Du fond de leur solitude, les deux femmes suivirent avec angoisse les péripéties de la campagne qui venait de s’ouvrir. Ces péripéties, de jour en jour, se multipliaient et s’aggravaient. Les combats se succédaient sans modifier la situation des belligérans. Plusieurs mois s’écoulèrent ainsi, et Mme de Séchelles venait de déclarer à sa famille qu’elle était grosse, lorsque, au commencement d’août, lui arriva la douloureuse nouvelle de la défaite qu’à Minden, en Westphalie, le duc Ferdinand de Brunswick avait fait subir, le 1er du même mois, à l’armée commandée par le maréchal de Contades.

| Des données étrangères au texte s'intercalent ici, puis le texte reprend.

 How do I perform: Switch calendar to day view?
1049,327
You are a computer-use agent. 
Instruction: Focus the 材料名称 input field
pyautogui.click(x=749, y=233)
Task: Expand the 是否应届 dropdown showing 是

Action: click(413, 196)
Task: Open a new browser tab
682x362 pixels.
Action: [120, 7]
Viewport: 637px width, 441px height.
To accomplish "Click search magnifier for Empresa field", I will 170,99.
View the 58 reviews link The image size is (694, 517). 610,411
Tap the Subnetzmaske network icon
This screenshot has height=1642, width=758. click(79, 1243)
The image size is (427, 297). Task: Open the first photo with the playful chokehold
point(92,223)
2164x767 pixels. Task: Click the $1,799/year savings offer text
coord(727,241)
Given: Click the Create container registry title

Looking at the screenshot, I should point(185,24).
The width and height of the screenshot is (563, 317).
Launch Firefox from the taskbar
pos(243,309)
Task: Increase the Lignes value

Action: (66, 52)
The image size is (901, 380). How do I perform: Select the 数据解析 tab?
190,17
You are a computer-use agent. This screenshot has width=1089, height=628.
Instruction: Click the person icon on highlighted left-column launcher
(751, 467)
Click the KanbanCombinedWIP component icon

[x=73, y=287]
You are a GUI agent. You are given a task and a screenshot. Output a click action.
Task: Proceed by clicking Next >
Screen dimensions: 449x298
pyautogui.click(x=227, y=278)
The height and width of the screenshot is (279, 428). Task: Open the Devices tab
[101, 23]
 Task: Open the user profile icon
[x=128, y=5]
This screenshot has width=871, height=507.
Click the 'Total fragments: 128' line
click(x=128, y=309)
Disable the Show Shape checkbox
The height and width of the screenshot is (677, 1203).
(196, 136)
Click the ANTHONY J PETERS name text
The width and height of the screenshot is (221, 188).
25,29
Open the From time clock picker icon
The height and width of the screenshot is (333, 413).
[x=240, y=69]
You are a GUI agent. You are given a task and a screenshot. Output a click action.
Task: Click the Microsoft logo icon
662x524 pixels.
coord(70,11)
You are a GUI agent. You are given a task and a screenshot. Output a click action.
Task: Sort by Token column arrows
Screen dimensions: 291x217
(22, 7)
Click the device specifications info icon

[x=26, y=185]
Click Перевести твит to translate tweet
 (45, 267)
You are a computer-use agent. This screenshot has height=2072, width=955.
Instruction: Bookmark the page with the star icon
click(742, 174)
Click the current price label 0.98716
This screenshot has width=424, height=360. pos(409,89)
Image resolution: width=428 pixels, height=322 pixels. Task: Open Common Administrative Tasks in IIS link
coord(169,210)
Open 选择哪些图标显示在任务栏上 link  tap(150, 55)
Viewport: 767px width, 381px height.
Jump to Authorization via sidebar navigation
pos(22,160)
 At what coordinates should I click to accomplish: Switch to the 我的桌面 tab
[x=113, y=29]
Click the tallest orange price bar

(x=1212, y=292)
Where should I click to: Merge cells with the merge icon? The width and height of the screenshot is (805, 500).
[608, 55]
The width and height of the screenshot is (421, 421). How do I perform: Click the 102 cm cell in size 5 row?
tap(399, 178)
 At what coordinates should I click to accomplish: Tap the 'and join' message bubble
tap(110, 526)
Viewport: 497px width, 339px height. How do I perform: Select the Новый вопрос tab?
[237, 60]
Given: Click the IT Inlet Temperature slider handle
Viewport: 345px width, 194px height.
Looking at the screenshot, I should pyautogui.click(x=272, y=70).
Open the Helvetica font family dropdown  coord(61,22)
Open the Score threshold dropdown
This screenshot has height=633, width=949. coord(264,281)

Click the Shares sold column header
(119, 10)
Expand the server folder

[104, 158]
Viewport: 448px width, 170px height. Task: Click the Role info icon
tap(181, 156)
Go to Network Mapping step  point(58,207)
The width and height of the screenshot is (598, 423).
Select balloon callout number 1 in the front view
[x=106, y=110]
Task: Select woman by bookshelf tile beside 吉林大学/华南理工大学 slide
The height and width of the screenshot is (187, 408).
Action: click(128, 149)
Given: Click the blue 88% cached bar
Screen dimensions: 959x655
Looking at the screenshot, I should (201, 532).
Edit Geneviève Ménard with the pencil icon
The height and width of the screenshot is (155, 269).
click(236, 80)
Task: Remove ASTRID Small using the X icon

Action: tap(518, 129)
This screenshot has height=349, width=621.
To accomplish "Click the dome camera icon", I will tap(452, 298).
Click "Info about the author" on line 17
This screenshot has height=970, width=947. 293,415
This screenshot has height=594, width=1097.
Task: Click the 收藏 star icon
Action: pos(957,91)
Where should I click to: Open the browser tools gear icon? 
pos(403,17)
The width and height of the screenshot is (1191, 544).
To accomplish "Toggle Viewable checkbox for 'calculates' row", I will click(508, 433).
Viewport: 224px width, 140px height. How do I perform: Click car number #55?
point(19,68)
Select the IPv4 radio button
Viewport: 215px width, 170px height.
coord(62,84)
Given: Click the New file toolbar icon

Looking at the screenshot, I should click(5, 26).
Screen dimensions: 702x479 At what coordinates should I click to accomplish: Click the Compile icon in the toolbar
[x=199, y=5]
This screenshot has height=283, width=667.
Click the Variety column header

Les résultats de cette défaite étaient désastreux pour nos armes. Sur 12 240 hommes engagés, 2 977 avaient été tués, dont 130 officiers. On comptait 1 450 blessés, prisonniers ou disparus, parmi lesquels des officiers au nombre de 182. Sur cette liste où les noms d’illustres héritiers de la noblesse française : Chimay, La Fayette, La Murinais, Montmorency, Sabran, Maugiron, Poyanne et tant d’autres étaient inscrits en lettres de sang, figurait le colonel de Séchelles. En chargeant les Anglais à la tête de son régiment, il avait reçu deux coups de sabre sur le crâne et était tombé au pouvoir de l’ennemi. Ses soldats, bien que leurs rangs fussent décimés par la mitraille, étaient parvenus à le délivrer et l’avaient transporté aux ambulances encombrées déjà de blessés et de morts, où, dans la panique générale causée par cette défaite inattendue, les médecins ne pouvaient prodiguer à ce qui vivait encore que des soins hâtifs et insuffisans.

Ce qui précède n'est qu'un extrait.